Among the lines of the records, please find those that contain the word "Show" and copy them.

Data supplied section start

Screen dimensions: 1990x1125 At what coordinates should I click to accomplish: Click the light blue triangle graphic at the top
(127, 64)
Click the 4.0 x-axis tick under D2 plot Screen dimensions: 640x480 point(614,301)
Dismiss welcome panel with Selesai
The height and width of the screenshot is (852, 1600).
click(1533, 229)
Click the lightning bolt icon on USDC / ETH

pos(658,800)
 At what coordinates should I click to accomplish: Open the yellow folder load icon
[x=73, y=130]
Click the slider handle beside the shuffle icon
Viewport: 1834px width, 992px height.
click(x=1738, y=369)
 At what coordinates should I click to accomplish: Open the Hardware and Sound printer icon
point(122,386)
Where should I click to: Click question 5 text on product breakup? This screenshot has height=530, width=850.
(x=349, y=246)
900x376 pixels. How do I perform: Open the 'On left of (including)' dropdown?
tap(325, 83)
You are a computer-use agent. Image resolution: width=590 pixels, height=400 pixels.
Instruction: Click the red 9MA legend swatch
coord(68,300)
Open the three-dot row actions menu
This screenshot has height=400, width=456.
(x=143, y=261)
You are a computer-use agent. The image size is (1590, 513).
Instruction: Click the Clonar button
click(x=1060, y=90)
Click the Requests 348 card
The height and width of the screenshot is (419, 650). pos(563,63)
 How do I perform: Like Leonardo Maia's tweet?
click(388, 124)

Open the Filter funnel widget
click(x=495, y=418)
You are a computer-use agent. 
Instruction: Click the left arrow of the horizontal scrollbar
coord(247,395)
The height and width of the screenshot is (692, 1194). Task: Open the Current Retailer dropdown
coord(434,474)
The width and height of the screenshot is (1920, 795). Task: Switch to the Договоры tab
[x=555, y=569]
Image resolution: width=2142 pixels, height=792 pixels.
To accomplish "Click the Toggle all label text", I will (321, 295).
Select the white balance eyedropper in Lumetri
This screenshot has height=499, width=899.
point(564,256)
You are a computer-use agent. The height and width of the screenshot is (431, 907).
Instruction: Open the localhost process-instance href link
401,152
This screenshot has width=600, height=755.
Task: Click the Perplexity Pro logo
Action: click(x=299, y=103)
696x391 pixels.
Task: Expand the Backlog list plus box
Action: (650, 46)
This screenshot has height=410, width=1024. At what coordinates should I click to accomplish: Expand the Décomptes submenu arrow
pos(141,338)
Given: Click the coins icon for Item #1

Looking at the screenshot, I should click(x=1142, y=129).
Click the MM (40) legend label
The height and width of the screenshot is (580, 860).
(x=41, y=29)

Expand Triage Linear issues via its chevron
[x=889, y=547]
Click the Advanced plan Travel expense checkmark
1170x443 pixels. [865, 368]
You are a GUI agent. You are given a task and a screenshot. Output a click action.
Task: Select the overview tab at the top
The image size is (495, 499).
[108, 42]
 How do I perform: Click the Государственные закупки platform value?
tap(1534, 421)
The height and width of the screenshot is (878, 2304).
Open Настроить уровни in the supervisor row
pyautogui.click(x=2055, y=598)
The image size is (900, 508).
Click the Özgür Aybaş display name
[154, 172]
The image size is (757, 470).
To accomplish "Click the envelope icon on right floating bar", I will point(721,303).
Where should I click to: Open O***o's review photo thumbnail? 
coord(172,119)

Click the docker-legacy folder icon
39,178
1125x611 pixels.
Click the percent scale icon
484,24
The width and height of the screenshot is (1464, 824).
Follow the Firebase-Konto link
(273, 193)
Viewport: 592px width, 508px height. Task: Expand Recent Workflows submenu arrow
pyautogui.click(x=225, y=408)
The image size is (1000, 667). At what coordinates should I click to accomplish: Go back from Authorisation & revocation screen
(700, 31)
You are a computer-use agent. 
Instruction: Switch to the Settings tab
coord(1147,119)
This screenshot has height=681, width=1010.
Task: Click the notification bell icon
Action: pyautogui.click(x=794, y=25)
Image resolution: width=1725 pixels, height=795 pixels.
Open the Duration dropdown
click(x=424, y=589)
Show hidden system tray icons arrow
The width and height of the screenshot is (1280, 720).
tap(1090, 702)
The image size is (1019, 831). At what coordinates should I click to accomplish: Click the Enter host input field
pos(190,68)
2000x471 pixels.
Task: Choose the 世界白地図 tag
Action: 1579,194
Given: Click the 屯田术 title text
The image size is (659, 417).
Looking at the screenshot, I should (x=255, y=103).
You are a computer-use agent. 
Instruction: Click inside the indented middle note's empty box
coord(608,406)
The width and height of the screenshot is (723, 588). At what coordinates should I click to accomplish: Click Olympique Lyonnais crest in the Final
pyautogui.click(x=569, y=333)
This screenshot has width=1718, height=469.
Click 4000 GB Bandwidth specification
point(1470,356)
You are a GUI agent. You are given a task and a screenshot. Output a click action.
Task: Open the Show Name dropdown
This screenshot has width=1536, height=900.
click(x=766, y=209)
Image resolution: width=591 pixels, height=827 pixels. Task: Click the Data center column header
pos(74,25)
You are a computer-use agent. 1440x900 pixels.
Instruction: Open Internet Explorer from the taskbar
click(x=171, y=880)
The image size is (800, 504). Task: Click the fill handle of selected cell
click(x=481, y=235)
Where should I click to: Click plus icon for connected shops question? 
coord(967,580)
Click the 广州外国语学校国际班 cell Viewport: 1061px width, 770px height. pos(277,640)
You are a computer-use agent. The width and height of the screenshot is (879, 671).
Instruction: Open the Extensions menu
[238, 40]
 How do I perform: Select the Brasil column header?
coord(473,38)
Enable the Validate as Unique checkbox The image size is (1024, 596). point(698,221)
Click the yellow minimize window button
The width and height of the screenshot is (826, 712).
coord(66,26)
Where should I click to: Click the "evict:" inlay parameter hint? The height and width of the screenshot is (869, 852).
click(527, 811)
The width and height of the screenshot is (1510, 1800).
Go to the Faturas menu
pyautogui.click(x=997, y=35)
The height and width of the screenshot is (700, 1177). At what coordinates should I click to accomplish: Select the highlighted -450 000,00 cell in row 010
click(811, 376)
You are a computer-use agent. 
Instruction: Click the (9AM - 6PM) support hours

Data supplied section end

- **Written answer**:
Show hidden system tray icons arrow
Task: Open the Show Name dropdown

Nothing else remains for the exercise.